パーティ費用からもらった祝儀収入は交際費から控除してもいいの?
会社で得意先等を招待して、創立記念パーティーや懇親会、交流会等を行うことはあります。
日頃の感謝を込めて、会場を貸し切ったりして盛大に行ったりもします。
これらの費用は、法人税法上交際費に該当して、現在では一定の中小法人なら年間800万円まで経費として認められています。
ここでよく処理に迷うのが、得意先等から受け取る「祝儀収入」です。
祝い金だから税金掛からないんじゃないの?って思われる方もいるでしょう。
今回は「祝儀収入」の取扱いを見ていきます。
目次
現行の交際費の取扱い
現行の法人税法上、法人が支出する交際費等のうち、接待飲食費(社内飲食費は除きます。)の50%相当額を超える部分の金額が経費となりません。

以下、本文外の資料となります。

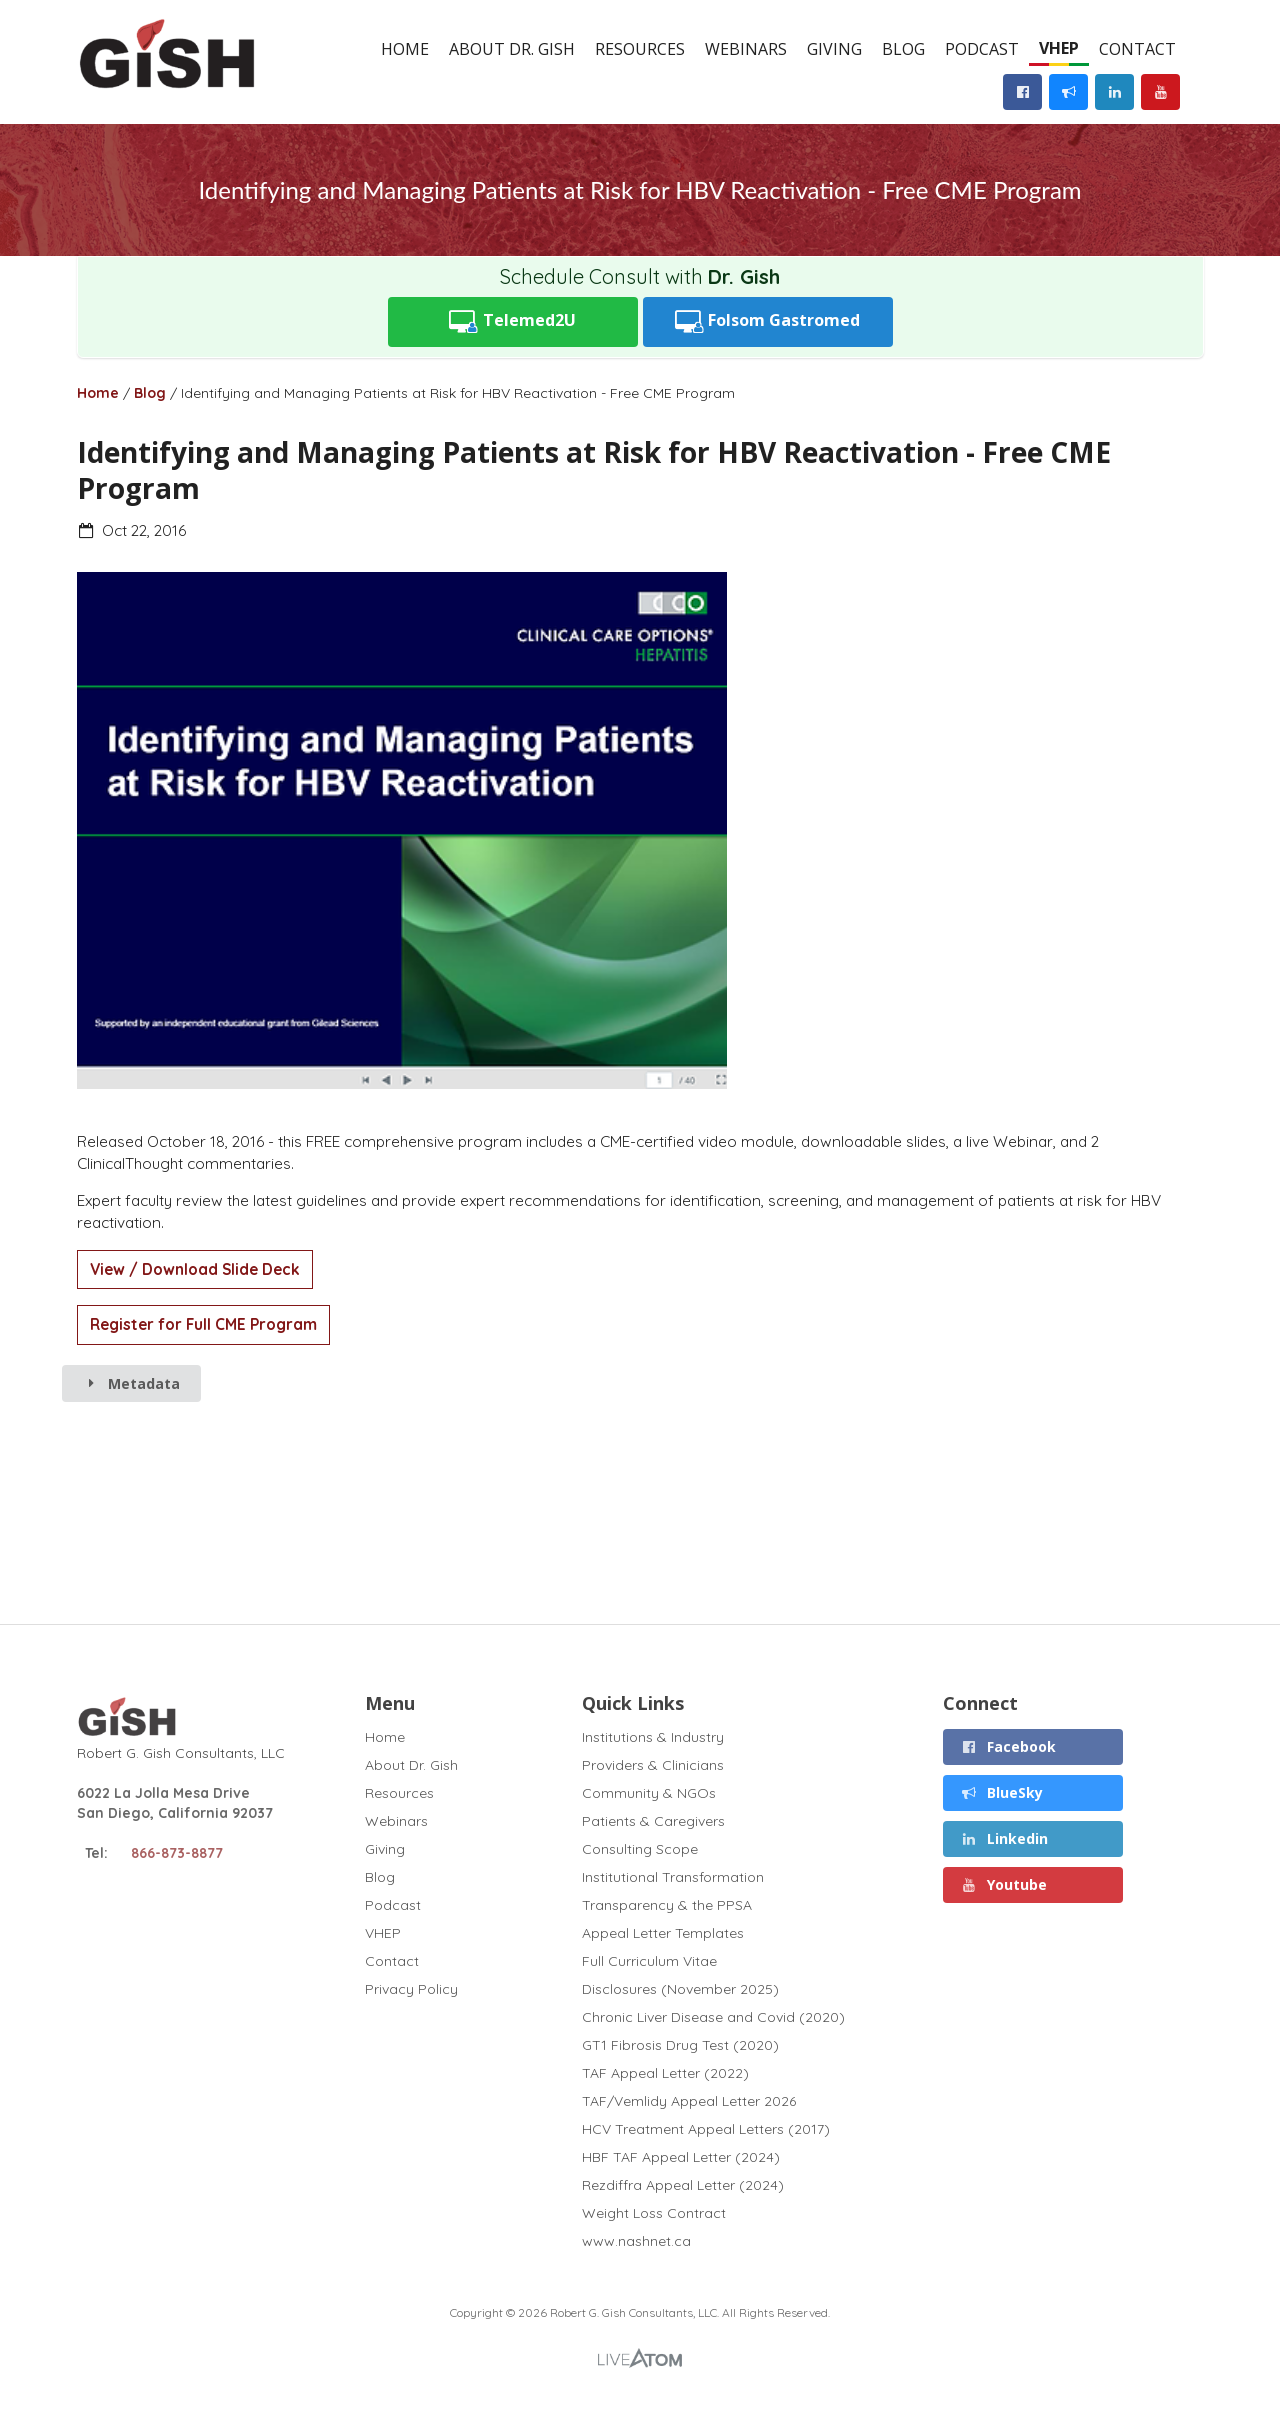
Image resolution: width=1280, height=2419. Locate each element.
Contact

また、資本金が1億円以下の中小法人(一定のものを除きます。)なら、年間800万円までの交際費等であれば全額経費となります。
パーティ等で受け取る祝儀収入の取扱いは?
パーティ等で得意先等から受け取る祝儀収入の取扱いですが、雑収入として処理し、交際費等からは控除できません。
国税庁HPタックスアンサー№5261に取扱いが記載されていますので紹介します。
(下線部は筆者による)
記念式典に要した交際費等の金額
Q1
当社は、創立10周年式典を行うに当たって、得意先を招待しました。式典にかかった宴会費(1人当たり5,000円を超えるものです。)、交通費及び記念品代の費用の総額は1,000万円ですが、得意先から祝儀として100万円いただきました。
この場合、交際費等の額は、祝儀を控除した900万円でよいでしょうか。A1
式典費用の支出(開催者の交際費等)と祝儀の受領(参加者の交際費等)は別の行為と考えられますので式典費用の総額から祝儀を控除することはできません。したがって、1,000万円が交際費等の額となります。なお、祝儀の100万円は、雑収入として計上します。
(措法61の4、措令37の5、措通61の4(1)-15(1))
パーティ等の式典と祝儀を受け取ることは、別々の行為だと考えるのですね。
でも、何故わざわざこんなQ&Aを出しているのでしょうか?
相殺するとなぜいけないの?
パーティ等の費用と祝儀収入を相殺したとしても、利益の金額は同じですよね。
上記の設例だと、交際費1000万円―雑収入100万円=900万円(利益)
総額だろうと純額だろうと、どっちでも結果は変わりません。
なら問題なさそうですが、相殺すると何故いけないのでしょうか?
理由は、交際費の税金計算が変わるからです。
前述のように、交際費の金額のうち一定の限度額を超えると、超える部分の金額が経費となりません。
つまり税金がかかります。
となると、税金の計算では、交際費そのものの金額がいくらになるのか、とても重要になりますよね。
そこで、Q&Aで示すことで、人によって処理の仕方が変わらないようにしているのです。
二重課税や三重課税という問題もある
さて、ここで1つ問題が出てきます。
パーティ費用は交際費にして、祝儀収入は雑収入で処理します。
ここで、「二重課税」が発生していることにならないのでしょうか。
さらに、祝儀を持ってくる側(得意先等)も交際費処理となります。
となると、「三重課税」の恐れさえ出てきます。
専門家としては、ちょっと納得できませんが、今のところ控除できないということで、実務上も暗黙の了解となっています。
よく考えてみると、税金の二重課税問題はけっこう身近にありますね。
少しでも納税者にやさしい法律改正となるよう希望しています。